Stephan schreibt in den Umgebungsgedanken über nachhaltige Gesetzgebung und sieht die Opel-Rettung im Widerspruch dazu. Das muss man so verstehen: bei der Opel-Rettung geht es nicht um Gesetzgebung, sondern um Wahlkampf. Da darf man nicht nachhaltig handeln.

In Dresden werden gerade mit staatlichem Fördergeld tausende Quadratmeter Einkaufsfläche gebaut und gleichzeitig steht die »Rettung« von Karstadt mit ebensolchem Geld unmittelbar bevor. Es ist klar, dass das völlig irre ist. Nur aus Interesse: wofür werden wohl mehr Millionen ausgegeben?

Nachhaltigkeit bedeutet in einem Wahljahr: Das Geld ist weg und die Schulden bleiben uns nachhaltig.


Wahlplakate in Dresden (3): Die SED-Nachfolger

1. Juni 2009

Auch hier muss ich eine Bemerkung vorausschicken: Die Linkspartei/PDS wird für mich als 89er-Demonstranten immer die SED-Nachfolgepartei bleiben. Das liegt nicht nur daran, dass zwei Drittel ihrer Mitglieder immer noch seit SED-Tagen Mitglied sind. Das liegt auch an der Schönfärberei der DDR-Zustände, an der Kommunistischen Plattform und an der Wiederaufstellung eines schon lange enttarnten Stasi-IM für den Sächsischen Landtag (klar, die alten Herrschaften unter den Mitgliedern brauchen ihre Identifikationsfiguren). Das passt alles so wunderbar zusammen …

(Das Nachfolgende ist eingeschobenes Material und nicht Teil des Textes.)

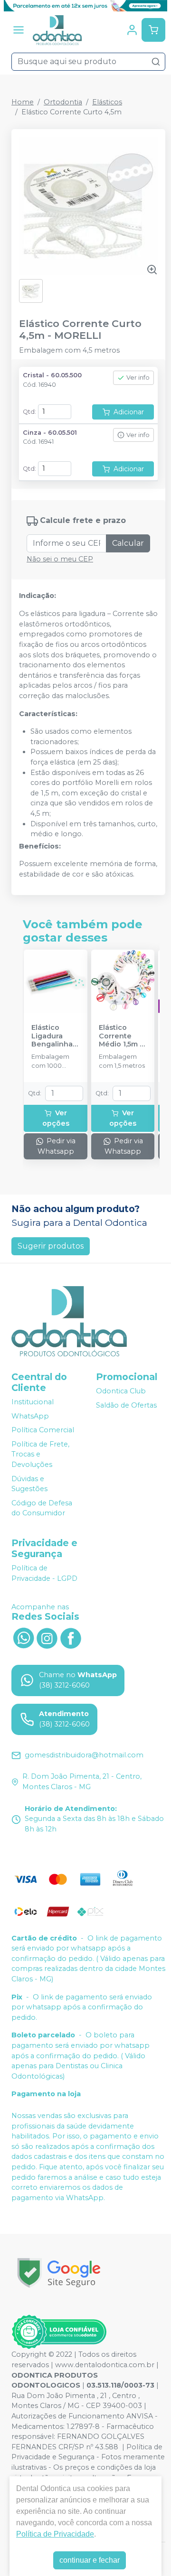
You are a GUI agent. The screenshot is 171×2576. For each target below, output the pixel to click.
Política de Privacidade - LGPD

Nichtsdestotrotz ist die Linkspartei/PDS eine demokratische Partei und hat in Sachsen eine Zustimmungsquote von etwa 20 Prozent. Sie werben in Dresden gleichzeitig für die Europawahl und für die Kommunalwahlen. Auf kommunaler Ebene liegen sie in Dresden sehr weit unter dem Landesdurchschnitt, weil sich mehrere Stadträte von ihr abgelöst haben. Hier haben sie folgendes Plakat:

Mit alter Straßenbahn in die Zukunft ...

Mit alter Straßenbahn in die Zukunft ...

Auf dem Plakat ist eine alte, umgespritzte Tatra-Bahn aus DDR-Zeiten zu sehen. Inzwischen hat die Marktwirtschaft bessere Straßenbahnen hervorgebracht …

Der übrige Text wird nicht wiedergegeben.